La route Koki – Keur Ngoura et Ndiockou, une urgence ignorée
Depuis de nombreuses années, la route Koki – Keur Ngoura – Ndiockou demeure dans un état de dégradation avancée, suscitant indignation, incompréhension et lassitude au sein des populations locales et des usagers. Cette voie, pourtant stratégique sur les plans religieux, social et historique, se trouve aujourd’hui dans une situation lamentable.
Ce constat n’est ni nouveau ni isolé. Il a été dénoncé à maintes reprises, sous le pouvoir précédent comme sous le pouvoir actuel. À chaque occasion, des promesses ont été formulées, des engagements annoncés, mais aucune réalisation concrète n’a, jusqu’ici, permis de soulager durablement les populations. Le temps passe, les discours se succèdent, mais la route continue de se dégrader, au mépris des attentes légitimes des communautés.
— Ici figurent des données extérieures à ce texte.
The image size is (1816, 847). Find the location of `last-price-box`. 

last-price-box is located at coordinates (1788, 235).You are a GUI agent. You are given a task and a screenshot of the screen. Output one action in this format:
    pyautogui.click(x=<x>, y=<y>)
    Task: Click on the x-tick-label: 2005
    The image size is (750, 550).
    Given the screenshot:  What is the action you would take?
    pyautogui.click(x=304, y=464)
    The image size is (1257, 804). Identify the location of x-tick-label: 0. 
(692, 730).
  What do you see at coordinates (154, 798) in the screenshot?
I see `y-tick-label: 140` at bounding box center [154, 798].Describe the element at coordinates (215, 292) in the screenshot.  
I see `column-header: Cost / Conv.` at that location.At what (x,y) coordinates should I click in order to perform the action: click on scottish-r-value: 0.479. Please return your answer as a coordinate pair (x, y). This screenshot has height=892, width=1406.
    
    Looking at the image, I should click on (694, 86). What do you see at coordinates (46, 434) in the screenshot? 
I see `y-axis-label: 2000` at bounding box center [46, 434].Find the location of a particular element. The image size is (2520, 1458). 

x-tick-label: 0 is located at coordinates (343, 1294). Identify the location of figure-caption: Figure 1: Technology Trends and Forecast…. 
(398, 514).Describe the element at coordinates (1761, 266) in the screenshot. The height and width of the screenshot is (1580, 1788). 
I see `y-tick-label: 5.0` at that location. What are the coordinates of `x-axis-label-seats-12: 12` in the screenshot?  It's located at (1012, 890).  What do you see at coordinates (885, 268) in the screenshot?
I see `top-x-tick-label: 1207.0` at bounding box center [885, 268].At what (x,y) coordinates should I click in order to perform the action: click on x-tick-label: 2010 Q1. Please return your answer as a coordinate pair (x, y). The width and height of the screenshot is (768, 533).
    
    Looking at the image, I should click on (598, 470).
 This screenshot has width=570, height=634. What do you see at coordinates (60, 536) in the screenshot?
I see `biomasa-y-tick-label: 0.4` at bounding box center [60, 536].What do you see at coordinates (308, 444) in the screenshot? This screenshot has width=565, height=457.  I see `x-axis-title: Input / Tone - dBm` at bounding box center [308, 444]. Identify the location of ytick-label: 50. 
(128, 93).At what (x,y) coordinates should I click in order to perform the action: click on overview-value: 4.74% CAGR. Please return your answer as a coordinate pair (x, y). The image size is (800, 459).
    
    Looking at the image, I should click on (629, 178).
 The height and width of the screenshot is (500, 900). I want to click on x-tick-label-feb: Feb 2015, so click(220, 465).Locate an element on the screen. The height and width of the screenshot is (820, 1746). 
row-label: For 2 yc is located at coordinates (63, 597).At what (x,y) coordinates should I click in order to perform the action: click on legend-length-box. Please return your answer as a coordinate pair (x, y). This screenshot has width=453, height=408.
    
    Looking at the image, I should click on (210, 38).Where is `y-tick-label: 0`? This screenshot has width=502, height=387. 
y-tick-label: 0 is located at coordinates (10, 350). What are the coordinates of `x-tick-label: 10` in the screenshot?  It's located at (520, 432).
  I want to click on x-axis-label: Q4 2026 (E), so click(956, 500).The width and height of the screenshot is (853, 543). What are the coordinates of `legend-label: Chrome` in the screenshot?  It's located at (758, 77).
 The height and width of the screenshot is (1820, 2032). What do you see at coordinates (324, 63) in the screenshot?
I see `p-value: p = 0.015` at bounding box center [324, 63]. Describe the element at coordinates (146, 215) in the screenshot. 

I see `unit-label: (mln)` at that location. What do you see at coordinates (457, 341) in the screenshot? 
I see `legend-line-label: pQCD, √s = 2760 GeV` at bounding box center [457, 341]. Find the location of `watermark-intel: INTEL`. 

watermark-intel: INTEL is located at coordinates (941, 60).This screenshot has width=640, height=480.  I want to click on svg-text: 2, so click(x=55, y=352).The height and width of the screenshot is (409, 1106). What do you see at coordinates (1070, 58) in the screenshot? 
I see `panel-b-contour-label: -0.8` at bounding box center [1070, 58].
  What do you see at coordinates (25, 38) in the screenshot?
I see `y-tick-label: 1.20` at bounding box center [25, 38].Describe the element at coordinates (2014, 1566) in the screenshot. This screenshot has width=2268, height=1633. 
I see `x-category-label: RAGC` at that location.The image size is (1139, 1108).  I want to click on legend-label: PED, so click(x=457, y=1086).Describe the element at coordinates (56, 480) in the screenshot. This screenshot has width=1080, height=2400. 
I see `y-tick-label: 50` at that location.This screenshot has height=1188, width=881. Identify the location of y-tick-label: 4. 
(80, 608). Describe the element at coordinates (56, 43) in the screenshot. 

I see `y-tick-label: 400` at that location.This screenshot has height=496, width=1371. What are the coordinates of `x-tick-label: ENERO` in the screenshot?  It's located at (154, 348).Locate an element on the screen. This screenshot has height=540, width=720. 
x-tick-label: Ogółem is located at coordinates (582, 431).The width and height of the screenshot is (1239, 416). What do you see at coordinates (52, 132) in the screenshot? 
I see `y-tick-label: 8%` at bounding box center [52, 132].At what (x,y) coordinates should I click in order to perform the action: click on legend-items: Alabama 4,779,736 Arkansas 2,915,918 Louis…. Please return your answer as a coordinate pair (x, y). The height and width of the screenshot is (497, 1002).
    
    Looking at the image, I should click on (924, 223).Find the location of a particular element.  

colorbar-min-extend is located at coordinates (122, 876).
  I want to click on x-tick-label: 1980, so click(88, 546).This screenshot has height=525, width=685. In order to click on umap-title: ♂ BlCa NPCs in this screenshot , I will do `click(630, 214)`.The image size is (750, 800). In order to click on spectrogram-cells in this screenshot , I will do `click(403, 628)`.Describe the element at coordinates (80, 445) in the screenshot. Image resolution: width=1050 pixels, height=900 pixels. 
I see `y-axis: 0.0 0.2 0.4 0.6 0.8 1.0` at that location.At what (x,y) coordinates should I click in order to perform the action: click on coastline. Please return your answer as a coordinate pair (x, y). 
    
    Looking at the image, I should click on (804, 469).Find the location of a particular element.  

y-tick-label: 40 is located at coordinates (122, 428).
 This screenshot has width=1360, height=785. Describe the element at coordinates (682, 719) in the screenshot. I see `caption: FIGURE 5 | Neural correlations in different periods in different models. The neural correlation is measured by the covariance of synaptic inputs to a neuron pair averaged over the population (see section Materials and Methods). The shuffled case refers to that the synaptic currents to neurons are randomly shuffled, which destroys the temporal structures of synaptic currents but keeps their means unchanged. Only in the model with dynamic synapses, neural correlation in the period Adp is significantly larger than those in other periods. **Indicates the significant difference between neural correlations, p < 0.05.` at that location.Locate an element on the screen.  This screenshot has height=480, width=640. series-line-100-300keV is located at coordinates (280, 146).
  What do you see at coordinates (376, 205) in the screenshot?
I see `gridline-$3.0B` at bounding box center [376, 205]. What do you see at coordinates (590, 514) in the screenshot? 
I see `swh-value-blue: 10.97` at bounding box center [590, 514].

Or, cette route n’est pas une voie ordinaire. Elle est empruntée régulièrement par de nombreux dignitaires religieux, guides spirituels, talibés et visiteurs venant accomplir le ziar à Serigne Koki, figure religieuse respectée et pilier spirituel de la localité. Elle conduit également vers les cimetières de Ndiockou, haut lieu de mémoire et de recueillement, où reposent des figures illustres de l’histoire religieuse du Sénégal, notamment Mame Makhtar Ndoumbé Diop et Sokhna Diarra, fille de Cheikh Ahmadou Bamba Mbacké, ainsi que de nombreux autres hommes saints et sage.
Laisser cette route dans un tel état revient non seulement à mettre en danger les usagers, mais aussi à porter atteinte à la dignité de lieux saints, chargés de symboles, d’histoire et de spiritualité. Pour les populations de Koki, cette situation est vécue comme une profonde injustice et un manque de considération.
À travers ce plaidoyer, l’Association lance un appel solennel aux autorités étatiques et au pouvoir actuel : la réhabilitation de la route Koki – Keur Ngoura – Ndiockou doit être érigée en priorité absolue. Il ne s’agit ni d’un luxe ni d’une revendication excessive, mais d’un besoin vital et légitime, au service des populations, du patrimoine religieux et de la cohésion sociale.
Enfin, il convient de rappeler avec force que la réalisation de cette route constitue le seul et unique souhait exprimé par Serigne Koki El Hadji Mouhamadou Khabane. Répondre à cet appel, c’est honorer une parole, respecter une communauté et poser un acte fort de reconnaissance envers un héritage spirituel qui dépasse les frontières de Koki.
Le temps des promesses est révolu. Celui de l’action est attendu, avec espoir et détermination.